So the "spot on" answer didn't get the check? ;-) –  Gray Mar 8 '12 at 21:53
    
Actually I wanted to check both. Then I checked yours. But if somebody else with a similar problem reads the thread, I thought it was easier to read if the other posting was on top of it. Sorry is that bad reasoning? This is my first time writing here, although I have often read with great benefit –  Hendrik Mar 8 '12 at 21:57
    
No worries. Whatever you want dude. I think the idea is to choose answer that "best" answers the question although that's highly subjective. @Jarrod's answer certainly is a great reference. What I mostly am pissed about is that 2 moderators killed my answer for the wrong reasons and also down-voted it inappropriately. Grumble. :-) –  Gray Mar 8 '12 at 22:02

2 Answers 2

up vote 0 down vote accepted

I do not understand why the Threads here will not switch (they do, after a "long" and largely unpredictable time). Please give me an advice on how to make this simple example output ONE and TWO after each other. Like written before, if I switch yield() with sleep(1), it will work just like I'd need it to (in spite of waiting senselessly).

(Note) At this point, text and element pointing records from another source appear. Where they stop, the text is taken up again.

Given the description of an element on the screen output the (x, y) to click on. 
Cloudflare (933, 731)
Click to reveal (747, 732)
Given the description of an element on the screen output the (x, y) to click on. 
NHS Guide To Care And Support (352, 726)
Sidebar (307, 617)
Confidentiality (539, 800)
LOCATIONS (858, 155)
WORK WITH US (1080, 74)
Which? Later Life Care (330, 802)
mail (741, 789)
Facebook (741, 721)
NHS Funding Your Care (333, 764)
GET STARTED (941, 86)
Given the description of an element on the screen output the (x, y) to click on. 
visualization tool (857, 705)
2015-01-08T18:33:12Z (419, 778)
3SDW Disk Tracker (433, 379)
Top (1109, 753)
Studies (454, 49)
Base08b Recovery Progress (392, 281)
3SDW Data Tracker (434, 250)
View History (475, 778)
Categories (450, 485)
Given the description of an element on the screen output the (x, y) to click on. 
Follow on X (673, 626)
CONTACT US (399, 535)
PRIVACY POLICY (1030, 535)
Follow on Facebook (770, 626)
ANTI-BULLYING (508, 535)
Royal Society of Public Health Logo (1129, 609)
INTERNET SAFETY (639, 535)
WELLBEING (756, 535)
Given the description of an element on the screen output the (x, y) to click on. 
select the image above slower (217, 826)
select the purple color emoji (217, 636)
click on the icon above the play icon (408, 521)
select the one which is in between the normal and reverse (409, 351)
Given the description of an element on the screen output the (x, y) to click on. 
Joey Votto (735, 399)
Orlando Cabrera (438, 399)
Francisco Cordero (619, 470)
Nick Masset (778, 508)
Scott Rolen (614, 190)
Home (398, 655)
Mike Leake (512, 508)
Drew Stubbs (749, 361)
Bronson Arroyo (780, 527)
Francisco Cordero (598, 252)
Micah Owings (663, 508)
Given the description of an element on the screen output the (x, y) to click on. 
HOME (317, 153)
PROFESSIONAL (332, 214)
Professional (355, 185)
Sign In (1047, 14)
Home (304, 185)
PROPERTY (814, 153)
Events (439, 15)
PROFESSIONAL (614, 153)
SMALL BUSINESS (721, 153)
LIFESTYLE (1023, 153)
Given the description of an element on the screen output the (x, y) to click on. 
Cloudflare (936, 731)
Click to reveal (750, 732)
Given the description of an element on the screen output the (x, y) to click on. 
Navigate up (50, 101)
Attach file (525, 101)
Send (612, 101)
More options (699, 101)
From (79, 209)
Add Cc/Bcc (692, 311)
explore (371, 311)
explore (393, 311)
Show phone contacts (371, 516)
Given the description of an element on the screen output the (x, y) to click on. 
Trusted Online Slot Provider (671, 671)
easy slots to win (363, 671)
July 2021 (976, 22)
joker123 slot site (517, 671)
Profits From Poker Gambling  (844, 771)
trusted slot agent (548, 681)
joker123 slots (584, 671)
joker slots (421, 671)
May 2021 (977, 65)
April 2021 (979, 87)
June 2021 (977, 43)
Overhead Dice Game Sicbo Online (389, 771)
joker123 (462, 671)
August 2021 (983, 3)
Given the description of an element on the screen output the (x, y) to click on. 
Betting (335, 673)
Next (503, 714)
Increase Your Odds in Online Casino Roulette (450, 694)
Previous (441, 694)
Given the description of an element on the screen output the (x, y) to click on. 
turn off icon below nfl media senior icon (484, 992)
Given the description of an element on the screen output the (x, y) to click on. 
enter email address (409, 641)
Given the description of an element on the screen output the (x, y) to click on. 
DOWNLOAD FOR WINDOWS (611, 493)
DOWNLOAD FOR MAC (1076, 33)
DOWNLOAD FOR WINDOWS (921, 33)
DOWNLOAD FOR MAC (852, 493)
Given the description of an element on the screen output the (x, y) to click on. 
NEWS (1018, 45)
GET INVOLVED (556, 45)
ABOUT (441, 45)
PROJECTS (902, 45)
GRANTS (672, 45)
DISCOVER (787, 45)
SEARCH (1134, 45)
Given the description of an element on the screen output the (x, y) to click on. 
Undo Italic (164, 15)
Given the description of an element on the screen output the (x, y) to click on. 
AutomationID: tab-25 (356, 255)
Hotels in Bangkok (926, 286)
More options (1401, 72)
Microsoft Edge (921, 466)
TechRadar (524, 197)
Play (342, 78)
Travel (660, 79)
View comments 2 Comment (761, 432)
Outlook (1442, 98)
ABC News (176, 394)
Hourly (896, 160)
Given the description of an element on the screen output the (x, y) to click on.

I think this is more about the difference between ~1000 println calls in a second (when you use sleep(1)) and many, many more without the sleep. I think the Thread is actually yielding but it may be that it is on a multiple processor box so the yield is effectively a no-op.

So what you are seeing is purely a race condition high volume blast to System.out. If you ran this for a minute with the results going to a file I think you'd see a similar number of "ONE" and "TWO" messages in the output. Even if you removed the yield() you would see this behavior.

I just ran a quick trial with your code sending the output to /tmp/x. The program with yield() ran for 5 seconds, generated 1.9m/483k lines, with the output sort | uniq -c of:

243152 ONE
240409 TWO

This means that each thread is generating upwards of 40,000 lines/second. Then I removed the yield() statements and I got just about the same results with different counts of lines like you'd expect with the race conditions -- but the same order of magnitude.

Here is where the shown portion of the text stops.